What is Product-Market Fit?
Every product team is working toward something before it can confidently invest in growth. That something is Product-Market Fit: the point at which a product has proven it genuinely solves a real problem for a real audience, at a scale that makes further investment worthwhile. Understanding what it means, how to measure it, and how it relates to onboarding and adoption is essential for any team building or scaling a SaaS product.
Understanding Product-Market Fit
Product-Market Fit (PMF) is the stage at which a product satisfies a strong, identifiable demand in a specific market. It is the alignment between what a product does and what a defined group of users genuinely needs, demonstrated not through survey responses or positive feedback, but through observable behavior: users return, they recommend the product to others, and they resist the idea of losing access to it.
The concept was popularized by venture investor Marc Andreessen, who described it simply as being in a good market with a product that can satisfy that market. In practice, teams know they have not yet reached it when churn is high, word-of-mouth is absent, and growth requires constant manual effort. They know they have reached it when the reverse is true: retention improves without intervention, organic growth accelerates, and users express strong attachment to the product.
How Product-Market Fit is measured
PMF is not a single number, but several signals are commonly used to assess it:
The 40% rule: Developed by Sean Ellis, this test asks users how they would feel if they could no longer use the product. If 40% or more respond "very disappointed," the product is considered to have achieved PMF. Below that threshold, something in the product, positioning, or persona targeting needs to change. In-product surveys are one of the most practical ways to run this test at scale, reaching users in context rather than relying on email response rates.

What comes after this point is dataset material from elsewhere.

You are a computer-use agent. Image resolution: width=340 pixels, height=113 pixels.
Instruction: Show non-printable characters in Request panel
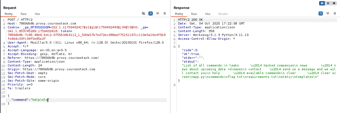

Retention curves: A product with PMF shows retention curves that flatten over time rather than declining to zero. Users who stay past the initial period continue to stay, indicating the product has embedded itself in their workflow.
Net Promoter Score (NPS): Sustained high NPS scores, particularly unprompted recommendations, are a strong qualitative signal of PMF.
Churn rate: Persistently high churn is almost always a PMF problem before it is an onboarding or pricing problem. If users consistently leave within the first 30 to 60 days, the product is not yet delivering enough value to justify continued use.

Product-Market Fit and the product discovery process
Reaching PMF is rarely a single moment. It is iterative. Teams typically cycle through rounds of user research, hypothesis testing, and product adjustment before landing on the combination of audience, problem, and solution that generates the retention and growth signals PMF requires.
This is where product discovery plays a central role. The clearer a team is about who their ideal user is, what job that user is trying to do, and what success looks like for them, the faster they can navigate toward PMF rather than iterate blindly.
The relationship between Product-Market Fit and onboarding
One of the most common mistakes product teams make is attempting to solve a PMF problem with a better onboarding experience. If users are churning because the product does not solve their problem well enough, no amount of in-app guidance, product tours, or onboarding automation will fix the retention numbers.
That said, the boundary between a PMF problem and an onboarding problem is not always obvious. A product that has genuine PMF can still show poor retention if the onboarding experience fails to guide users to the value it delivers. The distinction matters because the fix is different. Poor onboarding can be addressed with better in-app guidance and a reduced time to value. A genuine PMF gap requires going back to the product itself.
The most useful diagnostic is behavioral: are users who do reach the core value moment of the product going on to retain and expand? If yes, the product has PMF and the onboarding experience needs work. For a practical framework on closing that gap, how to increase product adoption covers the intervention playbook in detail. If no, the problem sits deeper.